School of Natural and Environmental Sciences

Staff Profile

Dr Emmal Safi

Research Associate


I am a planetary scientist with research interests in icy surface geology, planetary oceans and aeolian erosion on the martian surface. 



My first degree was in physics at the University of Portsmouth. During my third year I worked in collaboration with the Institute of Cosmology and Gravitation where I specialised in the early universe with emphasis on primordial gravitational waves. Following this I then went on to complete my PhD titled “Experimental studies of hydrated analogue materials of relevance to Solar System bodies using synchrotron radiation” at Keele University in collaboration with the Diamond light Source. The main focus of this research involved applying synchrotron radiation structure-probing techniques, primarily powder diffraction at Diamond light Source (DLS) to the formation in, interactions with, and alterations of, minerals and related materials in various natural environments with, and by, water in its different states.

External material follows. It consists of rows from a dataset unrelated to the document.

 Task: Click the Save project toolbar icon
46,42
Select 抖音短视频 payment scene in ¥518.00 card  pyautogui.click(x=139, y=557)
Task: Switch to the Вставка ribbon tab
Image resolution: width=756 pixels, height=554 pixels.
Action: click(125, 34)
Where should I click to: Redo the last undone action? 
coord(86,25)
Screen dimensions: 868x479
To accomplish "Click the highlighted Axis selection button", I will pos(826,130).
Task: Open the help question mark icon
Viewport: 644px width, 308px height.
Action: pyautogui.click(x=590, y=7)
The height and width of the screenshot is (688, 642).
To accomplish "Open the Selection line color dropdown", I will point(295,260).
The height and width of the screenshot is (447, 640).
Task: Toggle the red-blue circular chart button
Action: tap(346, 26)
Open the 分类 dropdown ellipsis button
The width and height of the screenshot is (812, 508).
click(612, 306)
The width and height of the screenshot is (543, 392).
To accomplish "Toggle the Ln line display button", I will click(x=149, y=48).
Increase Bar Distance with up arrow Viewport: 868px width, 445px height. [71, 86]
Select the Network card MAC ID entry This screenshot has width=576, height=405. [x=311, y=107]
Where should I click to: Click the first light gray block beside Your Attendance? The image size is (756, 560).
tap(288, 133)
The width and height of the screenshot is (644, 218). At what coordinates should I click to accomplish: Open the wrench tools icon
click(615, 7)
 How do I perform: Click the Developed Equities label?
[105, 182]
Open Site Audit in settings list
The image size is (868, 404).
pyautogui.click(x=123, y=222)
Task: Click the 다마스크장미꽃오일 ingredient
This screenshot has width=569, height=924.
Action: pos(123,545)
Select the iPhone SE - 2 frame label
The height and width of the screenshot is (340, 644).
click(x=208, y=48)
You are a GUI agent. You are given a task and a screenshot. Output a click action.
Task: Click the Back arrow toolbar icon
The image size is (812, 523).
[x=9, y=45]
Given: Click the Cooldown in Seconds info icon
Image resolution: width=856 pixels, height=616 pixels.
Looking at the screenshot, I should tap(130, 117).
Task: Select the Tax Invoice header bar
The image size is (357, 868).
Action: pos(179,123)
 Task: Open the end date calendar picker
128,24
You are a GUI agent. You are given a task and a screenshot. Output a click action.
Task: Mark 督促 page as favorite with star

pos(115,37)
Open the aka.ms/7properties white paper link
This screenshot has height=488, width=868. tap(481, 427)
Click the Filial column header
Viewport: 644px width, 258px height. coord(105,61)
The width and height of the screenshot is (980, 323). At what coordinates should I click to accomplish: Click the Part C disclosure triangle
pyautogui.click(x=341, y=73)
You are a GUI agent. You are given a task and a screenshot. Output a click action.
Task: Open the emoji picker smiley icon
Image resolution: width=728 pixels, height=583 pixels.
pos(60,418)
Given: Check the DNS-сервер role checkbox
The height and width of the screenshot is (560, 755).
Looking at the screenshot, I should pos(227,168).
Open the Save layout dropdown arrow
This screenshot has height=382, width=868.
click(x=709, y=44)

The aim of the research work was to investigate the role of water in its different forms in shaping the surface geology of planetary bodies. I also utilised the Long Duration Experiment (LDE) facility at DLS to explore water-solid interactions over a wide range of conditions of low and high temperature timescales of second’s to months. This allowed the distinction between thermodynamics and kinetics driven processes occurring in astrophysical environments to be made.

Current Research

I am currently a research associate on the TraceGas MIneral InteractionDuring Aeolian Erosion On Mars (REGRIND) project funded by the UK Space Agency. This project aims to understand the mechanisms and rates of gas uptake and release (i.e. CH4, H2, CH2O, CO) during present day sand movement on Mars. This will be done by the use of analogue laboratory experiments which can aid in the correct interpretation of the European Space Agency/Roscosmos ExoMars Trace Gas Orbiter (TGO) data.